_Work to be completed:_ Your answer should consist solely of the lines from the one holding "Task: Remove the" through the final line of the entries, reproduced exactly and without pictures.

_Provided information:_
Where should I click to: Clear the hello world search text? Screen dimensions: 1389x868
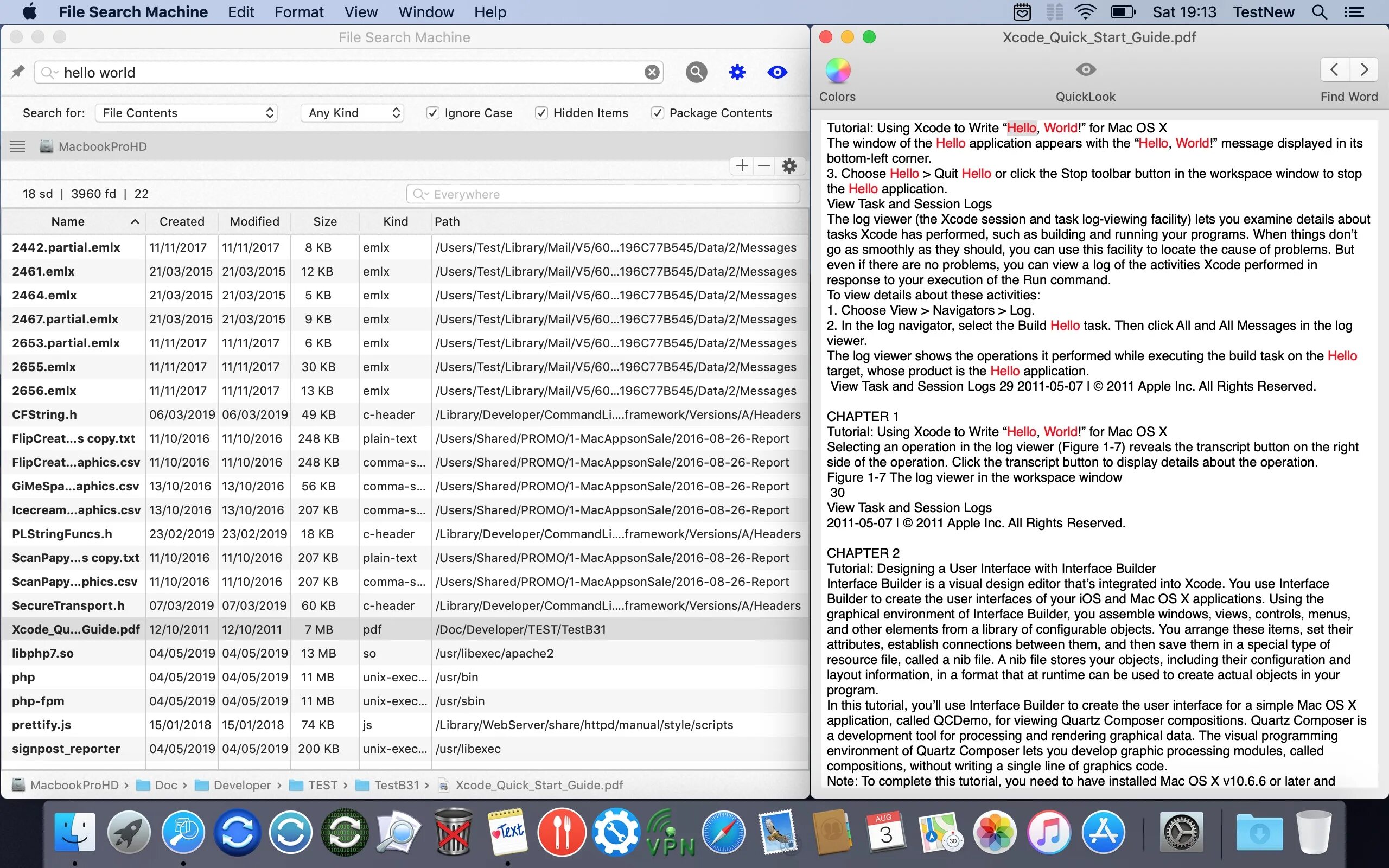tap(652, 72)
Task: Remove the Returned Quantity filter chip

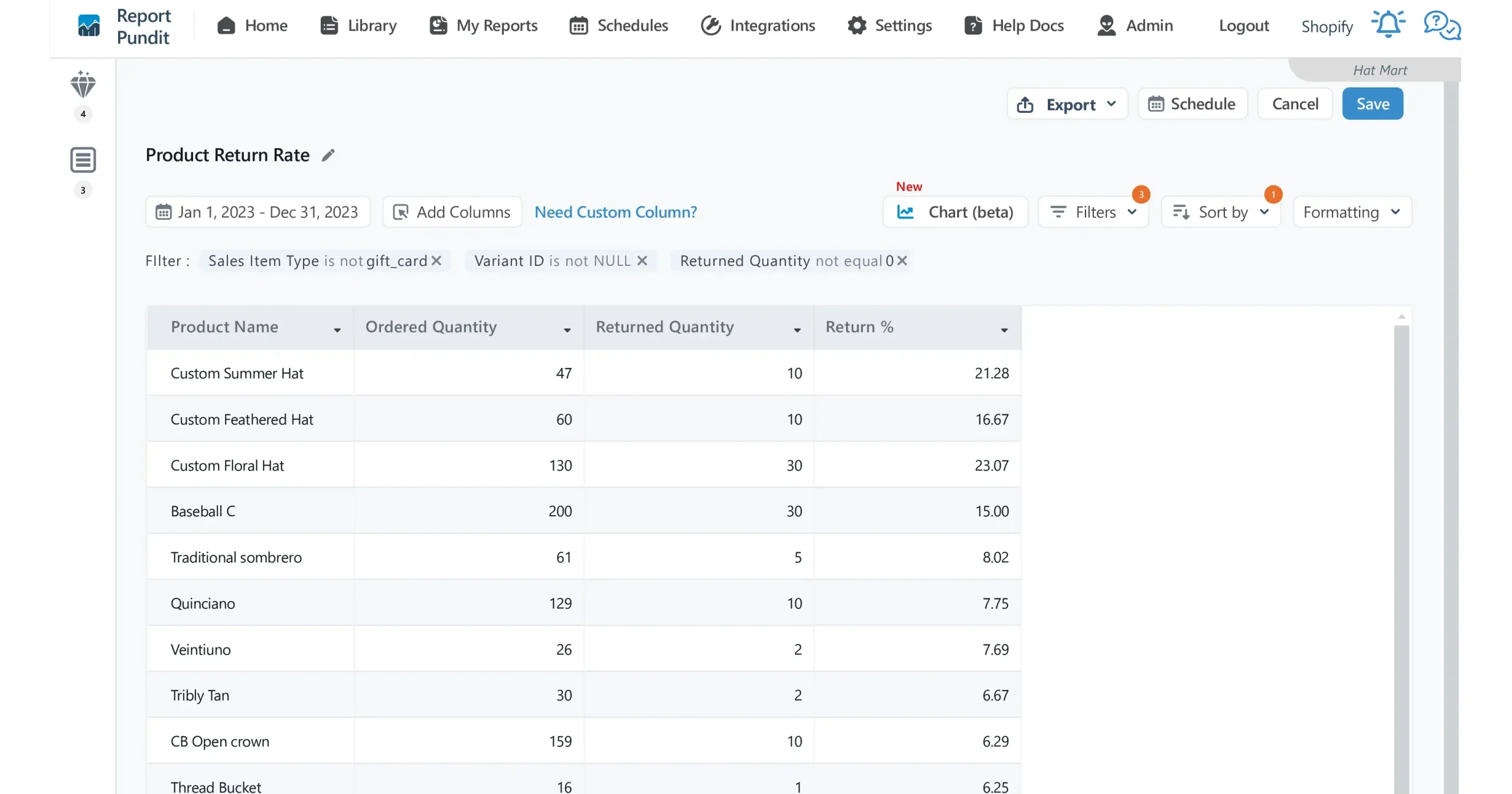Action: tap(902, 261)
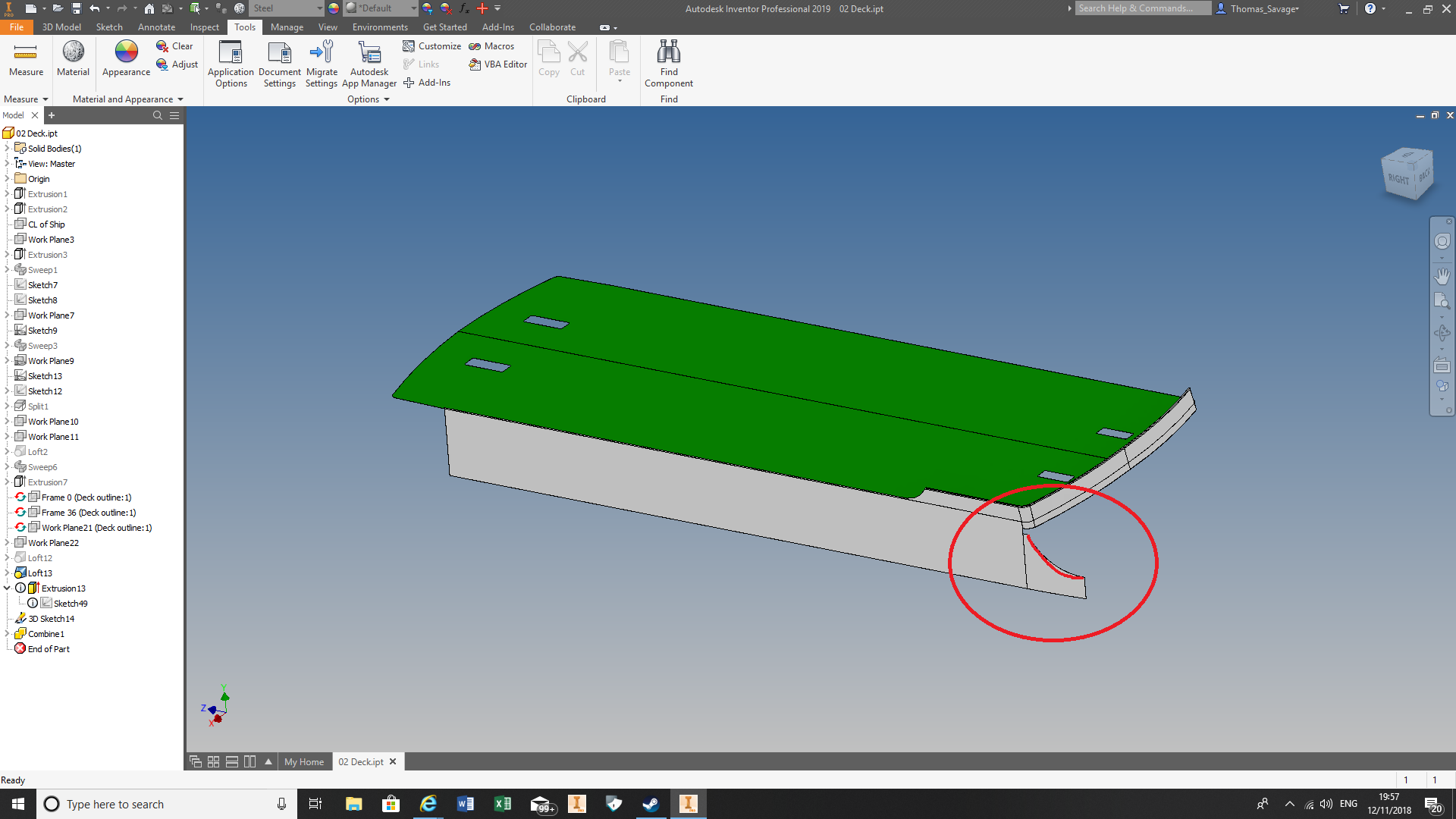The width and height of the screenshot is (1456, 819).
Task: Open the Steel material dropdown
Action: pyautogui.click(x=318, y=8)
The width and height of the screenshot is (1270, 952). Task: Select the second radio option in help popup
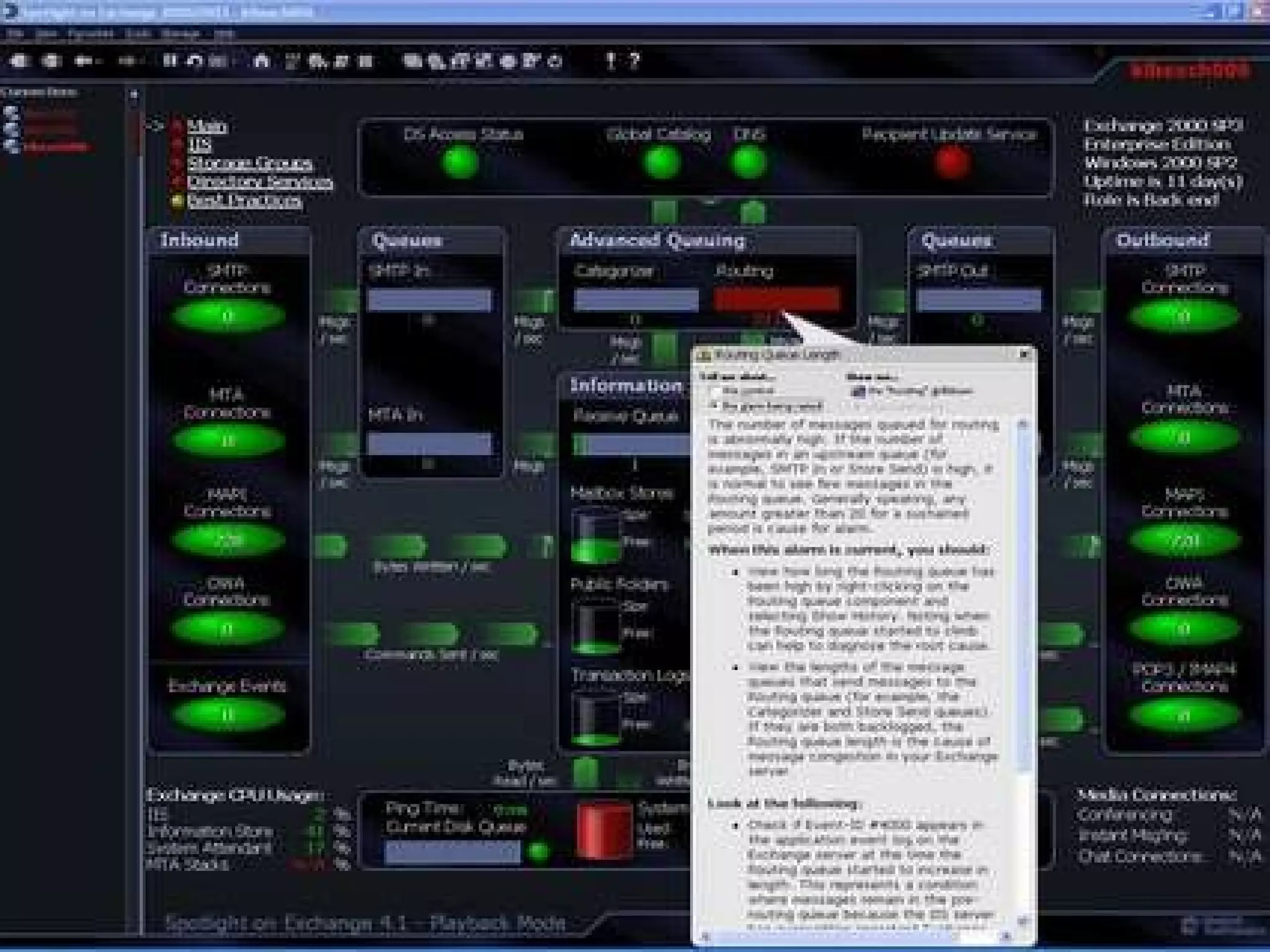(715, 407)
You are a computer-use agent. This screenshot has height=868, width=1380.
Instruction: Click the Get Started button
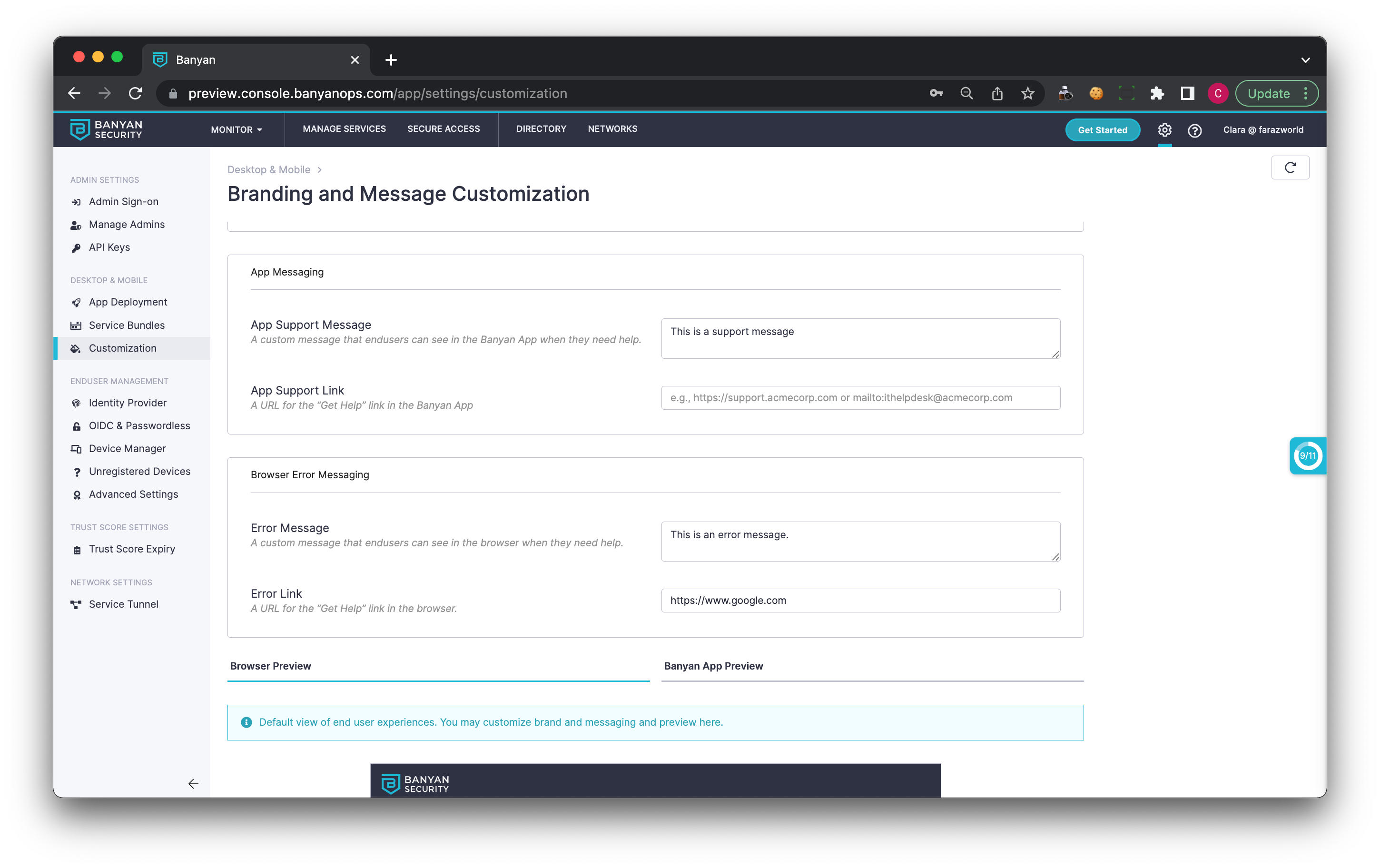click(1102, 130)
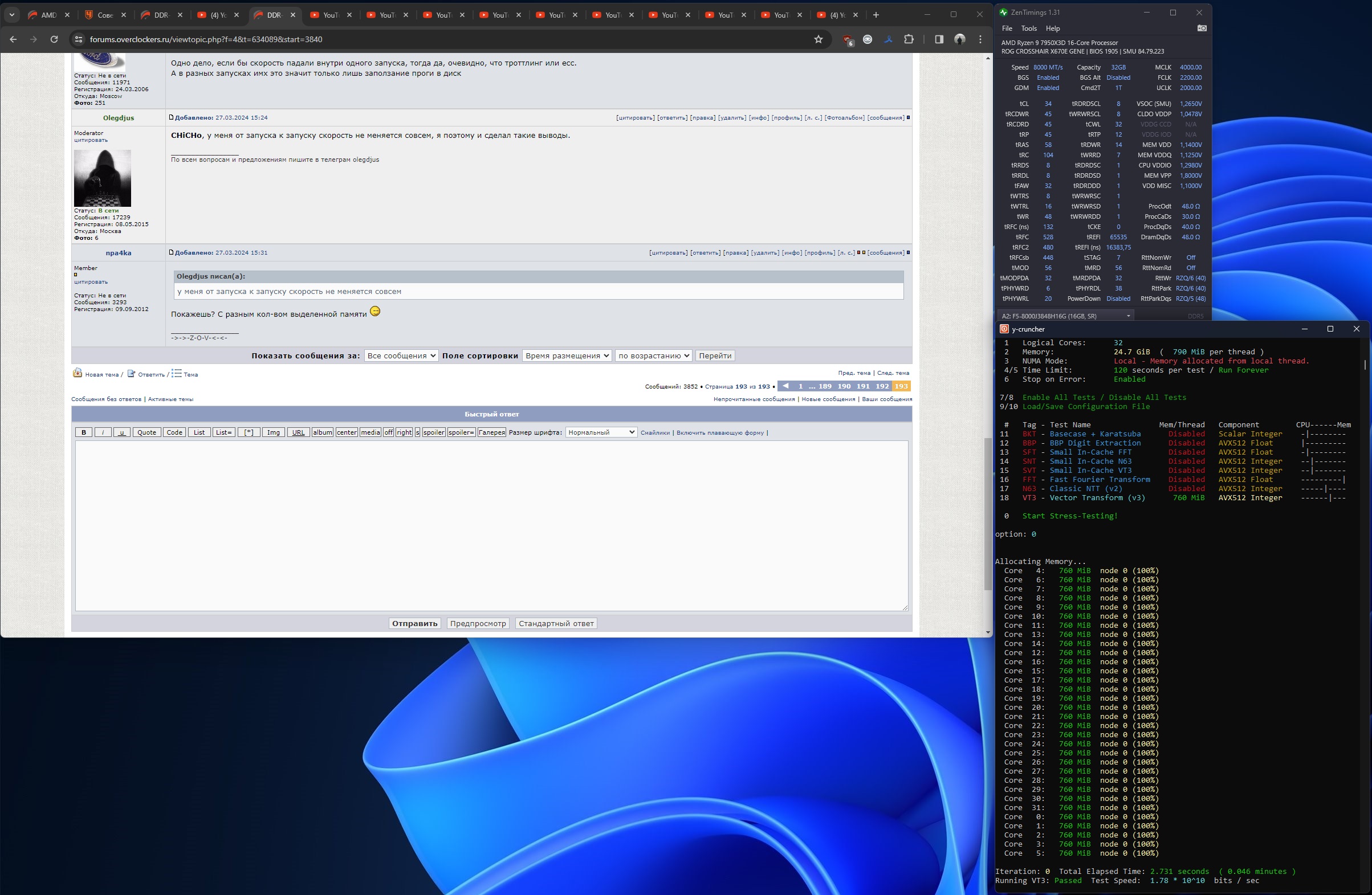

_Result of the exercise:_
Task: Remove the Returned Quantity filter chip

Action: tap(902, 261)
The width and height of the screenshot is (1456, 819).
Task: Open the Steel material dropdown
Action: pyautogui.click(x=318, y=8)
The width and height of the screenshot is (1270, 952). Task: Select the second radio option in help popup
(715, 407)
You are a computer-use agent. This screenshot has height=868, width=1380.
Instruction: Click the Get Started button
click(1102, 130)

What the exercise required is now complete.